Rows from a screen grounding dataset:

..............................

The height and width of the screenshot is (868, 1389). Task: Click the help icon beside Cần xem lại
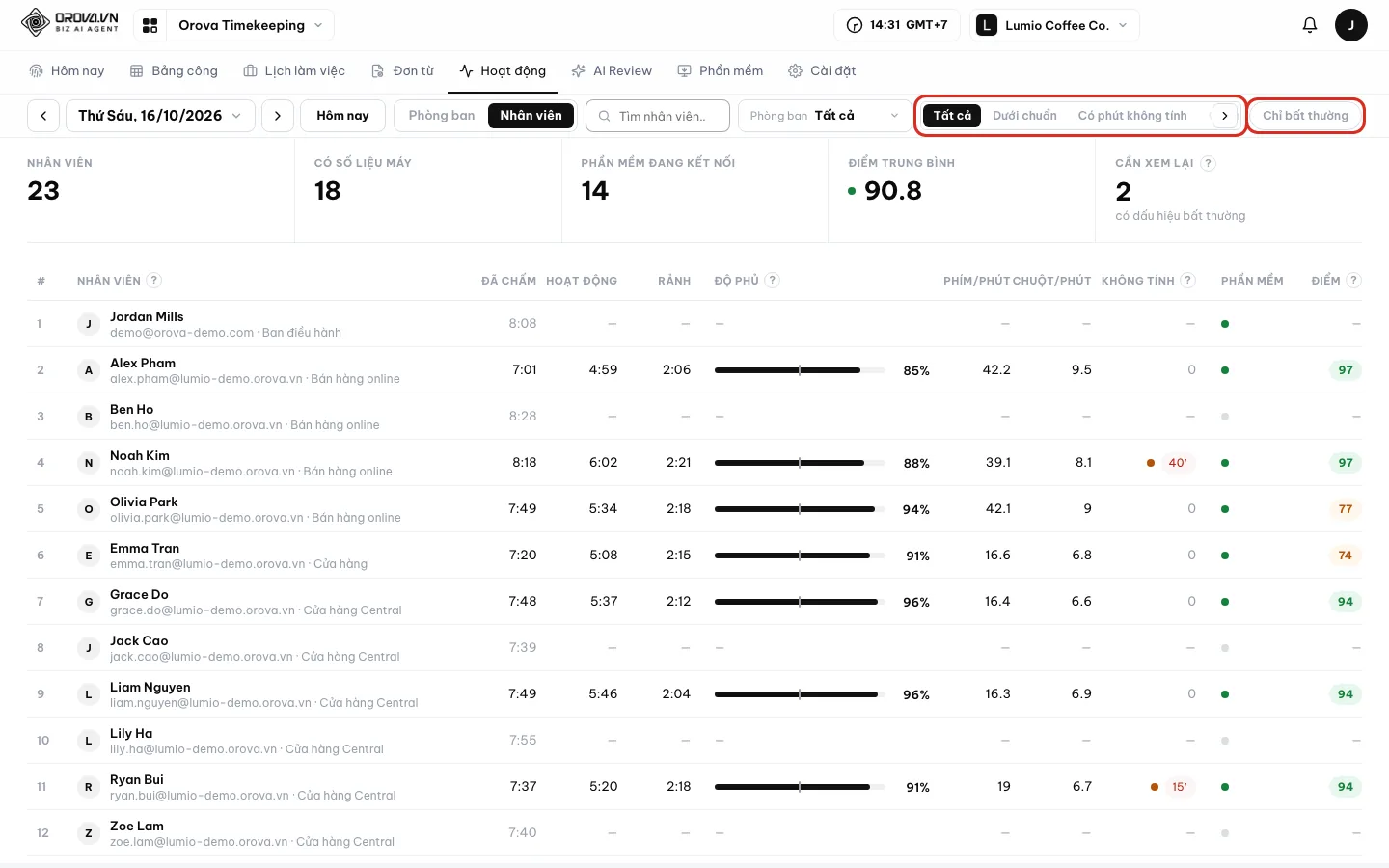1209,163
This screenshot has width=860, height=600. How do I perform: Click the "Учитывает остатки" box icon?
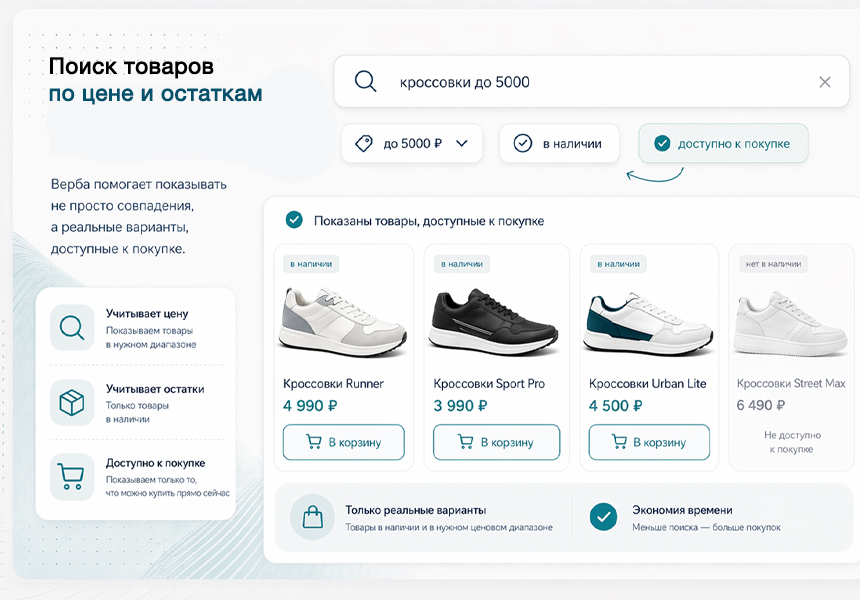point(72,402)
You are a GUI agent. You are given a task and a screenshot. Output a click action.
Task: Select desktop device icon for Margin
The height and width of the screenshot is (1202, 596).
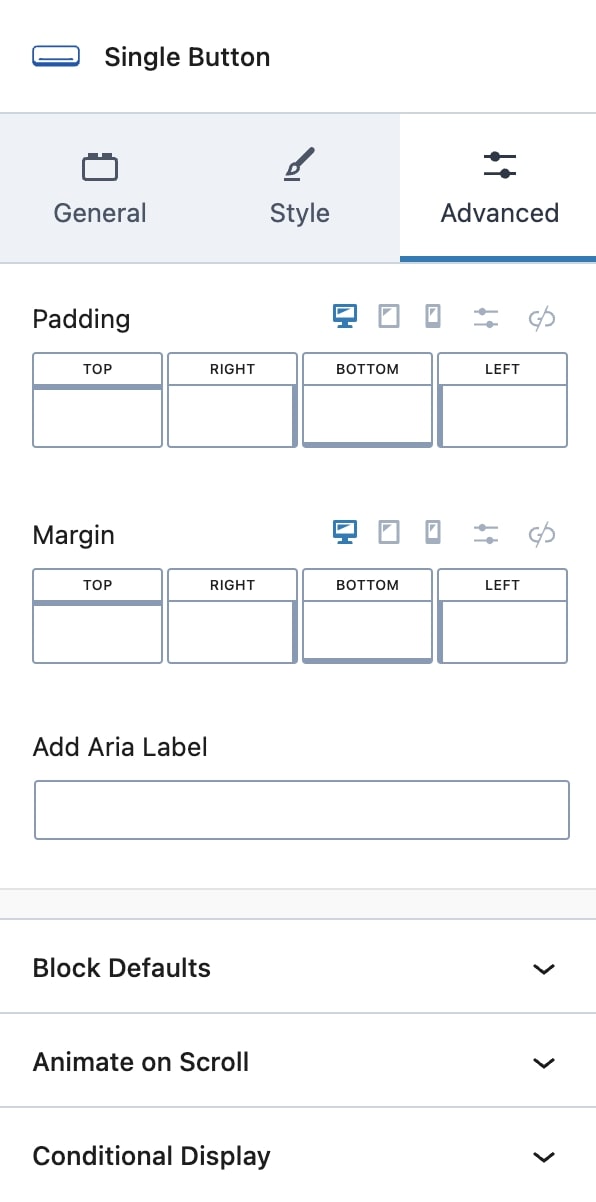(x=344, y=532)
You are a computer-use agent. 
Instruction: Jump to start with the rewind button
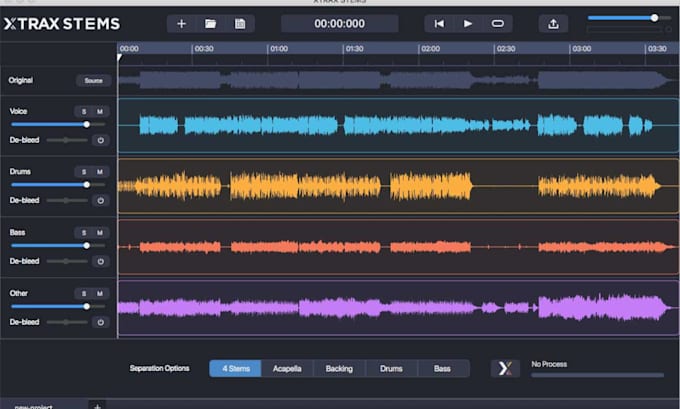(x=439, y=24)
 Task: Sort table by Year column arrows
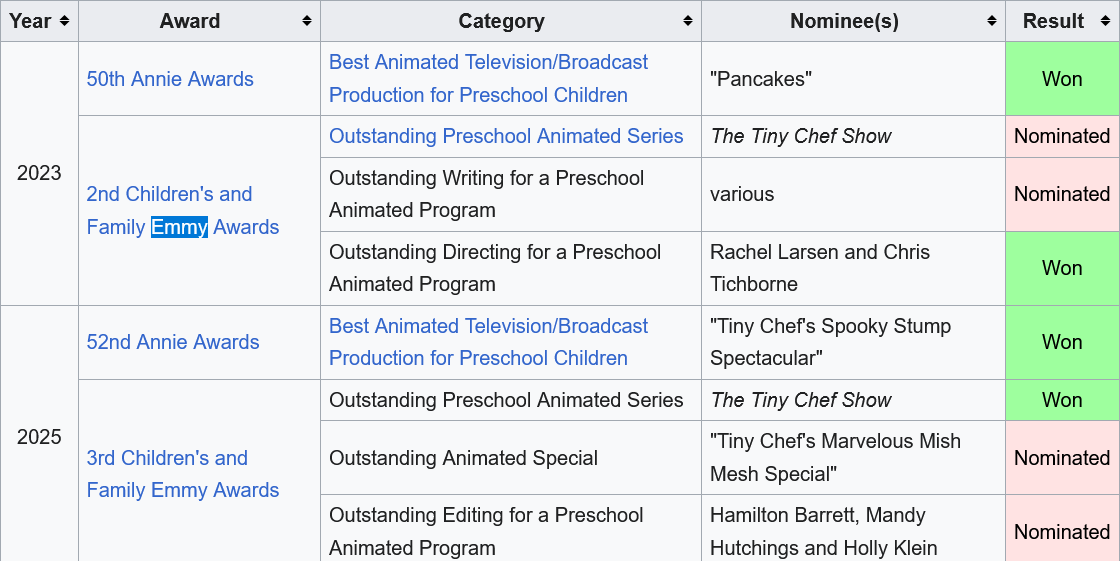coord(64,21)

..............................

→ Set exercise
Rewrite all of the material above with "screenshot" changed to "screen capture" wherever it occurs, leaving every other word untouched. Omit the pictures from your version.

→ Response below
The height and width of the screen capture is (868, 1389). Task: Click the help icon beside Cần xem lại
1209,163
This screen capture has width=860, height=600. How do I perform: Click the "Учитывает остатки" box icon?
point(72,402)
You are a GUI agent. You are given a task and a screen capture. Output a click action.
Task: Select desktop device icon for Margin
The height and width of the screen capture is (1202, 596).
(x=344, y=532)
You are a computer-use agent. 
Instruction: Jump to start with the rewind button
(x=439, y=24)
 Task: Sort table by Year column arrows
coord(64,21)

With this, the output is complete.